A method to modify the electrodes with bacteria for toxicity biosensing has been developed and demonstrated. The proposed method consists of the immobilisation of bacteria on an electrode surface, preferably by the entrapment in a cellulose matrix, while the electrode is polarised. The proposed method is also fast, easy and leads to reproducible results relative to other approaches. In addition, high current levels are achieved in shorter times, pointing at its suitability for systems where bacteria need to adapt to electron transfer quickly. The shelf-life of these electrodes was also analysed, to the best of our knowledge, this is the first report of long-term stability of one year by storage at 4 °C of a BES-based sensor.

The application of these bacteria-modified electrodes for toxicity monitoring was tested on a lateral flow biosensing platform. It was possible to rapidly monitor the inflow of toxic compounds by analysing current patterns following the addition of formaldehyde to the sensor. Besides this, the toxicity sensor presented here is cost-effective and easy to fabricate.

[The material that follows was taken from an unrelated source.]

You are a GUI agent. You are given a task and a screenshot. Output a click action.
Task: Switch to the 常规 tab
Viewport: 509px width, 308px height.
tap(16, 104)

Although further research is needed, the lateral flow microbial sensor developed here represents a platform with more promising potential for sensing applications such as toxicity warning system for rapid spill detection through controls that could be done routinely due to the lower cost of the sensor and its ease of use. Many biofilm-based sensors have been developed in the past [12,52]; Rasmussen and Minteer; [54], which could easily be adapted and perhaps made more attractive using a platform as the one presented here. In addition, these bacteria-modified electrodes can be extended to the field of microbial fuel cells with applications such as electrical power generation or pollutant removal, microbial electrosynthesis to produce valuable chemicals, or solely for carrying out fundamental electrochemical studies of microbial activity.

Declaration of competing interestCOI

The authors declare no conflict of interest.